Cette année, on a vraiment voulu mettre l’accent sur l’échange avec d’autres cantines

Le profil des bénévoles est varié. Près de la cuisine, on trouve Auriane : « Je suis arrivée en décembre et j’aide à la création d’un futur site internet », précise la jeune femme de 25 ans. « Cette année, on a vraiment voulu mettre l’accent sur l’échange avec d’autres cantines. »

Des projets de restauration solidaire qui essaiment

Pour cet anniversaire, La cantine des femmes battantes a invité des collectifs qui interviennent dans le secteur de la restauration solidaire. Le but est d’échanger et de faire connaître ces dispositifs. Un plateau radio entre les groupes est prévu le dimanche pour laisser une trace des discussions qui auront lieu.

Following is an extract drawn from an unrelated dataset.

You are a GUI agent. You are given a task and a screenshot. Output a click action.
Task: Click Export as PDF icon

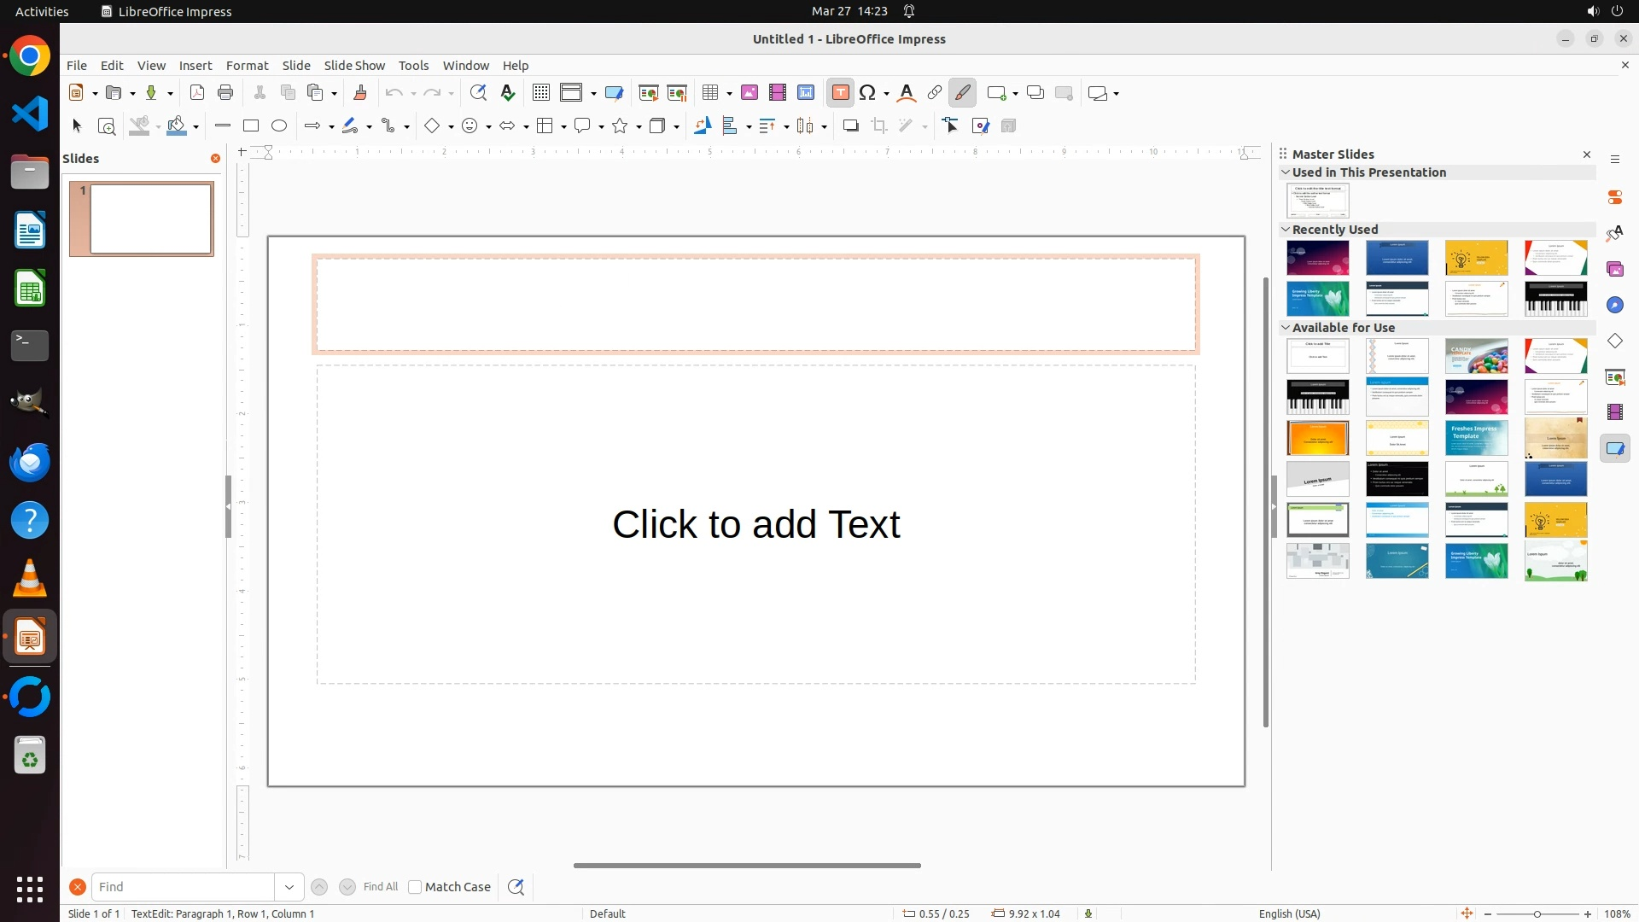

Aïcha, membre de l’association Les mamas de Grigny, se tient à proximité du DJ. À l’origine, les cuisinières de cette organisation vendaient des brochettes de viande devant la gare de Grigny, mais leurs marchandises étaient régulièrement prises par la police.

Avec le soutien de la mairie, elles sont parvenues à obtenir un local afin de cuisiner pour les immigrés et les sans abris. « Je connais les femmes battantes, on a fait une formation cuisine ensemble. Maintenant, notre groupe veut se faire connaître et ouvrir un restaurant à Grigny », indique la jeune femme de 32 ans, vêtue d’un boubou jaune.

J’aimerais bien voir une lutte pareille en Espagne pour les femmes immigrées

Un collectif de Barcelone a aussi fait le déplacement pour assister à la soirée. Top Manta est une organisation de vendeurs ambulants qui lutte pour les droits des immigrés depuis sept ans. « C’est un honneur d’assister au troisième anniversaire de mes sœurs. J’aimerais bien voir une lutte pareille en Espagne pour les femmes immigrées », détaille avec admiration Papa Laye, membre de Top Manta. « Ce que je vois ici, c’est un apprentissage ! »

Cette admiration est partagée par les membres de l’association toulousaine Saveurs d’exil. Une cantine solidaire qui propose à prix libre des repas pour les personnes précaires.

« Je veux échanger avec les femmes battantes parce que je suis fier de leurs parcours, témoigne Sadio. L’association à Toulouse m’a énormément aidée, car je vivais dans un squat en 2020. J’ai fait une formation en cuisine et grâce à eux, j’ai trouvé un logement », ajoute cet homme de 27 ans, bonnet gris sur la tête.

Pour l’avenir, la cantine des femmes battantes rêve grand

La soirée bat son plein à la Flèche d’Or et la salle ne désemplit pas. Les spectateurs se régalent des plats préparés par ces femmes. Au menu : Thieb poulet, viande, végé, pastels et bissap. Sur les coups de 22 heures, les tables sont déplacées pour laisser place à une piste de danse. Une piste prise d’assaut par les cuisinières et le public.

La réussite de l’événement réjouit les organisateurs qui ne manquent pas d’ambition pour la suite. « Nous aimerions avoir un local plus grand avec une épicerie annexe. On souhaite également créer un réseau d’entraide plus large qui ne soit pas que de la restauration pure et dure », indique un bénévole. La cantine des femmes battantes voit à présent les choses en grand.